É isso que leva o próprio secretário de Desenvolvimento Rural do Piauí, Sérgio Vilela, filiado ao PT, a dizer que ao menos nesse primeiro ano a realização do programa no semi-árido nordestino será uma ação compensatória, assistencialista.
"No presente momento, temos uma situação de despreparo para atender essa demanda gerada com o Cartão-Alimentação", diz.
"Como essa demanda que surgiu, e que vai surgir com a ampliação dos municípios atendidos, não existia, e as condições climáticas são muito irregulares nessa região, não existe uma estrutura de abastecimento que seja capaz de atender às necessidades que a demanda está criando", afirma.
Para Vilela, "como a própria produção local depende da natureza, e no semi-árido as chuvas estão acabando, só choverá mais no máximo o mês de março e um pouco talvez em abril, não é possível sequer produzir culturas de ciclo curto, como é o caso do feijão". Daí que o incentivo à produção local até o próximo "inverno" (período de chuvas, que vai de dezembro a março) fique limitada.

Produção perdida
Segundo José Antônio Marengo, pesquisador do Inpe (Instituto Nacional de Pesquisas Espaciais), "modelos apontam para deficiência de chuva" em 2003, o que mantém a situação de 2001 e 2002. Tudo somado, ele diz, "teria que ter bastante chuva para os solos se recuperarem".
O diagnóstico é compartilhado por quem conhece a região. Gilberto José de Souza, 34, é professor primário pela manhã e agricultor à tarde, além de membro do comitê gestor do Fome Zero em Acauã. Casado com Leusa e pai de Jeanderson, se diz privilegiado por ter pai e mãe vivos e aposentados, cada um recebendo um salário mínimo do INSS.

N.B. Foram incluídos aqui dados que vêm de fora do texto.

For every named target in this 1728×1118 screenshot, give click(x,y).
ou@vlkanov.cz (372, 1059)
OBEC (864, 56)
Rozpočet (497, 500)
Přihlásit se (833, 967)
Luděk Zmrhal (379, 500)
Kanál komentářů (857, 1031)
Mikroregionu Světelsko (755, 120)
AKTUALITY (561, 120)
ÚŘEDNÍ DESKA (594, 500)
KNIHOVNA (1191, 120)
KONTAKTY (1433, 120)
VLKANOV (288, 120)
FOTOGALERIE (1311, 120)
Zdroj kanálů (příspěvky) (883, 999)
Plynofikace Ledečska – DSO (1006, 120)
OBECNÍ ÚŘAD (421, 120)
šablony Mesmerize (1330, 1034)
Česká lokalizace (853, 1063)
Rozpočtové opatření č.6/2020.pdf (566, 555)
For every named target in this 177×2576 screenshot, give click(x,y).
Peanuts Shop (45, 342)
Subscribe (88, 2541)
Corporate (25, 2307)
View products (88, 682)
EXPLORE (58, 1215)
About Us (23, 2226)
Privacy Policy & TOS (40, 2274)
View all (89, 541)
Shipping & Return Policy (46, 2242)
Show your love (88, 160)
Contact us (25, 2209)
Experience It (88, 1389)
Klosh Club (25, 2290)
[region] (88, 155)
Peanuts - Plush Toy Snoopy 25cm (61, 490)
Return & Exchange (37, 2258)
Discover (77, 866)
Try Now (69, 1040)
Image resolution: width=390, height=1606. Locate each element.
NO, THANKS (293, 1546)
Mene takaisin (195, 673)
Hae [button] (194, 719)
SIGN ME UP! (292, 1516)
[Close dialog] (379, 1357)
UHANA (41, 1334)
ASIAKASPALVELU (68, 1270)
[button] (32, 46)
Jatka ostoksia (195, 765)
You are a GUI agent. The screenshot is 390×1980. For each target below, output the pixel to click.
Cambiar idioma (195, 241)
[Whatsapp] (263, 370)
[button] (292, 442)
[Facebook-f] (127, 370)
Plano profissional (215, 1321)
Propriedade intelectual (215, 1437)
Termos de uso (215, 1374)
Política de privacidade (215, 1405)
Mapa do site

Souza diz que, por causa da seca, "a produção está quase toda perdida". Dividindo uma plantação de 5 hectares de milho com o pai, diz que "em ano bom" tira 100 sacos. Ano passado colheu 15. "Esse ano está pior", conclui. Os R$ 50 do Fome Zero, de cuja gestão participa, são para ele "uma coisa paliativa".
Em Guaribas, José da Silveira Bastos, o Zuza, 52, também agricultor e membro do comitê do programa lá, diz que "a seca foi grande; muita coisa foi perdida".
Zuza afirma que a maioria dos beneficiados em Guaribas gasta os R$ 50 com arroz, que vem segundo ele do Maranhão, e óleo em lata. Souza diz que, em Acauã também, o gasto é principalmente com arroz.
O pesquisador Augusto Gameiro diz que os R$ 50 distribuídos pelo Fome Zero são "a melhor medida emergencial". Mas diz que há um problema nas pretensões de estímulo à economia local. "Você vai dar R$ 50 para uma família lá, eles vão comprar de onde? Pode ser que seja mais barato comprar o arroz daqui que o de lá. Será que esses R$ 50 vão estimular a produção local? Você tem uma certa inelasticidade na oferta de produtos agrícolas. De curto prazo, é impossível. No longo prazo, até pode ter alguma influência."